### WHAT YOU SHOULD DO
Reproduce verbatim the lines of the material below, starting at the line with "The image size is (517, 460)." and ending at the line with "Given: Click the Verbinden button", both inclusive; skip the rest.

### MATERIALS PROVIDED
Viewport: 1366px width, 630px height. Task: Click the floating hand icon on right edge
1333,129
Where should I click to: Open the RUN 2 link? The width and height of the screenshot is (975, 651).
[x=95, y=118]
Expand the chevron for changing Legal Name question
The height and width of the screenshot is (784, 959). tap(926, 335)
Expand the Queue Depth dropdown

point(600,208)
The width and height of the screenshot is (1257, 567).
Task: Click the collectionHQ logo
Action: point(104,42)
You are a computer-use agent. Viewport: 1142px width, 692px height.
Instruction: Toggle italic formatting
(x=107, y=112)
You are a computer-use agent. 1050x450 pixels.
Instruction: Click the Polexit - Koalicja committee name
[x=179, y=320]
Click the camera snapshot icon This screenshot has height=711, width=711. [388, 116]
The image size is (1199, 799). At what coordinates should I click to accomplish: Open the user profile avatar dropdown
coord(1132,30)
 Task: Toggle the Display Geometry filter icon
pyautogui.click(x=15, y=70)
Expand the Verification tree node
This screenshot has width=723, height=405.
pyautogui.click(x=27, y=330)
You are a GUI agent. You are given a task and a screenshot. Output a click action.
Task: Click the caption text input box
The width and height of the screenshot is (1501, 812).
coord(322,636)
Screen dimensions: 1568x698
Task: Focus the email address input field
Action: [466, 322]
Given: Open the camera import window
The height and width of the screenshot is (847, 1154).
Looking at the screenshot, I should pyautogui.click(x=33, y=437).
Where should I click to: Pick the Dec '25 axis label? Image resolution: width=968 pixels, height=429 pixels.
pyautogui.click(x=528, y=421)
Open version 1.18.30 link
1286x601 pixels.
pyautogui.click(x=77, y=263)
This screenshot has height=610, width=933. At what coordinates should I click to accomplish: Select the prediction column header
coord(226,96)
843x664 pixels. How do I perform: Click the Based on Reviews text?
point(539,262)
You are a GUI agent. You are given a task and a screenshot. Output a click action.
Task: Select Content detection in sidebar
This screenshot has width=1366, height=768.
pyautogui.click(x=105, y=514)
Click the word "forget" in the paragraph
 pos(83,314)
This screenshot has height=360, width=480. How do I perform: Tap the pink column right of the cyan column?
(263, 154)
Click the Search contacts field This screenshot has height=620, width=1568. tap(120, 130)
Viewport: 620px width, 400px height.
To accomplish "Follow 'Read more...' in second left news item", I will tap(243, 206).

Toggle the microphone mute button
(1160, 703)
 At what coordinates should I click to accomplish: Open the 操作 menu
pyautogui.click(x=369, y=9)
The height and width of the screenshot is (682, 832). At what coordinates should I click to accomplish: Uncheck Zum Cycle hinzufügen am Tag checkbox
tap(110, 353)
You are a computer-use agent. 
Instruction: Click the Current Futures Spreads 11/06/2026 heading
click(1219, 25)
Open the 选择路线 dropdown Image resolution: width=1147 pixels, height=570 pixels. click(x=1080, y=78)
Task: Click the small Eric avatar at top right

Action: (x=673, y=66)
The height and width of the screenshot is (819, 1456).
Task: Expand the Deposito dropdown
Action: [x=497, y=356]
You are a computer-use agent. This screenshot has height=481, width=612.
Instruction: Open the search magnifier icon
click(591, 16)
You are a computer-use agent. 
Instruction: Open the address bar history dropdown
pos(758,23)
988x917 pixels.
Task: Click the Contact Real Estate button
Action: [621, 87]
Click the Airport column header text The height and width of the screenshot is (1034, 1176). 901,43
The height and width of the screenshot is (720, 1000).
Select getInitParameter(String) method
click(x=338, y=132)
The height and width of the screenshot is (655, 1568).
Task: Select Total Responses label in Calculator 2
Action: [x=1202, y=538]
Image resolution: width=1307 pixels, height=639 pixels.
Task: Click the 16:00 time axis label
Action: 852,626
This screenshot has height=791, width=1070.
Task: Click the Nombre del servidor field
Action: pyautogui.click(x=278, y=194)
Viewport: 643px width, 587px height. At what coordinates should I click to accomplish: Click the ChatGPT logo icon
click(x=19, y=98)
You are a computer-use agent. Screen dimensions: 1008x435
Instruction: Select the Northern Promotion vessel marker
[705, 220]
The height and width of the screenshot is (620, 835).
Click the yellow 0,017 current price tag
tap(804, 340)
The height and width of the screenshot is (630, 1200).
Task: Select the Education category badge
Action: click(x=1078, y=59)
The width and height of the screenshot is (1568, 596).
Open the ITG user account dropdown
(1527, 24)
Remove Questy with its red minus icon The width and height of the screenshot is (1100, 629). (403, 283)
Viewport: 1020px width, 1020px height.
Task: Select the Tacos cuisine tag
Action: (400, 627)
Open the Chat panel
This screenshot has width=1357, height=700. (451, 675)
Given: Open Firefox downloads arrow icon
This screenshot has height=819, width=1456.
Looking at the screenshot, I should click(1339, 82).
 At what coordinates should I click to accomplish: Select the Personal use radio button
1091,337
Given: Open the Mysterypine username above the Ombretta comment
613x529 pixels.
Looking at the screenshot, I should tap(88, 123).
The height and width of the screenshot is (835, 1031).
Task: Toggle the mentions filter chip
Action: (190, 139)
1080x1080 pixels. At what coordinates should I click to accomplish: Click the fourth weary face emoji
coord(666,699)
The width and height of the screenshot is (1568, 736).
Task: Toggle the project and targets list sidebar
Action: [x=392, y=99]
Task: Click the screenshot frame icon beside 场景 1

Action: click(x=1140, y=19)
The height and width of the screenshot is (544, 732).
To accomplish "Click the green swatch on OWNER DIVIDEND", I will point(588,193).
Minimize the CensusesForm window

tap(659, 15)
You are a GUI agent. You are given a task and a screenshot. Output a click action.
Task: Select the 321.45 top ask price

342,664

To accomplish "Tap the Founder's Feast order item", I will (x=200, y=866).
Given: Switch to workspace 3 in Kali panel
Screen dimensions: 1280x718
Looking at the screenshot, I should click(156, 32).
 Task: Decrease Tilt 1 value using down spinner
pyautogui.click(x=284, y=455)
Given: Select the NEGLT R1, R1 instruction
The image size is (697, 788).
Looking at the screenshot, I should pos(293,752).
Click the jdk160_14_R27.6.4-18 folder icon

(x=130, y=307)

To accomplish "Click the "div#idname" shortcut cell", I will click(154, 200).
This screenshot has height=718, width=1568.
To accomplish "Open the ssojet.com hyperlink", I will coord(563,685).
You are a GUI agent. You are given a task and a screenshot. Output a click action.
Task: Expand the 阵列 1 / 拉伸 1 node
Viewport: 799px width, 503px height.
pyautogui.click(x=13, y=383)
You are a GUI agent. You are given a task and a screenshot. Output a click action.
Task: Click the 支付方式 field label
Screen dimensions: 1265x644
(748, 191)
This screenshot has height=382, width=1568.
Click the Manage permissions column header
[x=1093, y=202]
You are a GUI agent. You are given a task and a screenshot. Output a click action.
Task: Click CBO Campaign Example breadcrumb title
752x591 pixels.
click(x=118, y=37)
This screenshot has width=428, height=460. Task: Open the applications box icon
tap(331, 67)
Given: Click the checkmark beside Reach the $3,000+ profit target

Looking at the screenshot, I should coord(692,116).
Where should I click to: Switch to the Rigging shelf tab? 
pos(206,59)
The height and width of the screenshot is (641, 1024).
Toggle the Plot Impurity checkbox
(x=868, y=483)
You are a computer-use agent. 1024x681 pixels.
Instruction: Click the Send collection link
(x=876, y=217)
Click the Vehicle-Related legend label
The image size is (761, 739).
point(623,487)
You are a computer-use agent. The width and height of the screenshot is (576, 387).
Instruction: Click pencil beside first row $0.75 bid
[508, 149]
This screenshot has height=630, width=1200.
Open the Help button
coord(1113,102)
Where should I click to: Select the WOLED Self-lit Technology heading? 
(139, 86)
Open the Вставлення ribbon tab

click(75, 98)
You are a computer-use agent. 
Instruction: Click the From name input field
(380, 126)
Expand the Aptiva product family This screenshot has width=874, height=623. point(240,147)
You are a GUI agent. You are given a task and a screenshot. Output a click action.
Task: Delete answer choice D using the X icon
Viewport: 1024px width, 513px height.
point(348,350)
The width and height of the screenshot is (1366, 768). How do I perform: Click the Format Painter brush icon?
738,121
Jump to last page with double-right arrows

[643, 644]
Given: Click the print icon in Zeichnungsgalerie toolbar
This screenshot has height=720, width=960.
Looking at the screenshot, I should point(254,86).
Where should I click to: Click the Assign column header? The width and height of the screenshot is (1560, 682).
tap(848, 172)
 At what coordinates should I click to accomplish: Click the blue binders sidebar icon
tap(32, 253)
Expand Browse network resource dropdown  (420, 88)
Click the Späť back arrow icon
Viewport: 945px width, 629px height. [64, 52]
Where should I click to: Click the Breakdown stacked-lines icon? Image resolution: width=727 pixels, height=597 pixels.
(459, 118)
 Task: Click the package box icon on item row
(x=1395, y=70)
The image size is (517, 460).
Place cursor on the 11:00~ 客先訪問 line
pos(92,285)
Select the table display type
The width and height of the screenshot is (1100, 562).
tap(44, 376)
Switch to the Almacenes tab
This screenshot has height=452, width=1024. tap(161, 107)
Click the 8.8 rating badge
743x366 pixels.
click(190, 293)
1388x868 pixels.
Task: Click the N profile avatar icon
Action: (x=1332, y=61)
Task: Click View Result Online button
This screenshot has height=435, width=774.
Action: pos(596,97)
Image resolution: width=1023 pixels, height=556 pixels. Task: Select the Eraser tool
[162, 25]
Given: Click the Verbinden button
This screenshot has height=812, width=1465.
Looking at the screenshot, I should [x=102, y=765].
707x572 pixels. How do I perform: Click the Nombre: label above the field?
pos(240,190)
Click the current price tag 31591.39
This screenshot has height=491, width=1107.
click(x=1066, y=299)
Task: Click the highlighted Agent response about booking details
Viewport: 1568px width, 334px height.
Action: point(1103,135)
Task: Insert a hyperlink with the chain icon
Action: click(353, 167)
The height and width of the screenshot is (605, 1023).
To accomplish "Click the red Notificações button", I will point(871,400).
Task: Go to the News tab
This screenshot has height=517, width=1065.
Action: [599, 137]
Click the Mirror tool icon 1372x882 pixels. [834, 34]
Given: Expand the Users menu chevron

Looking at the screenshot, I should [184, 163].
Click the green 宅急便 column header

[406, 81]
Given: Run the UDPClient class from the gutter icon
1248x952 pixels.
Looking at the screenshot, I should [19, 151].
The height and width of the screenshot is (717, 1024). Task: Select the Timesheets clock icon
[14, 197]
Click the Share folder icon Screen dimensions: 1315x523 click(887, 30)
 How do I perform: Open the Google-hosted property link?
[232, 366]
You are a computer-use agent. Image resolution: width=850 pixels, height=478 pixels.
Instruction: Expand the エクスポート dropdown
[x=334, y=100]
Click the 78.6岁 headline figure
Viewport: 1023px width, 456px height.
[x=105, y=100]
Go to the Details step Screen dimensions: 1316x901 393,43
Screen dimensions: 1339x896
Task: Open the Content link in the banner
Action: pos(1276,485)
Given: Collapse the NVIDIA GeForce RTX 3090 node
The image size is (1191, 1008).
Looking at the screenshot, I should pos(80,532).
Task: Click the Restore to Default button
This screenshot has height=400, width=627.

### ANSWER
The image size is (517, 460).
Place cursor on the 11:00~ 客先訪問 line
pos(92,285)
Select the table display type
The width and height of the screenshot is (1100, 562).
tap(44, 376)
Switch to the Almacenes tab
This screenshot has height=452, width=1024. tap(161, 107)
Click the 8.8 rating badge
743x366 pixels.
click(190, 293)
1388x868 pixels.
Task: Click the N profile avatar icon
Action: (x=1332, y=61)
Task: Click View Result Online button
This screenshot has height=435, width=774.
Action: pos(596,97)
Image resolution: width=1023 pixels, height=556 pixels. Task: Select the Eraser tool
[162, 25]
Given: Click the Verbinden button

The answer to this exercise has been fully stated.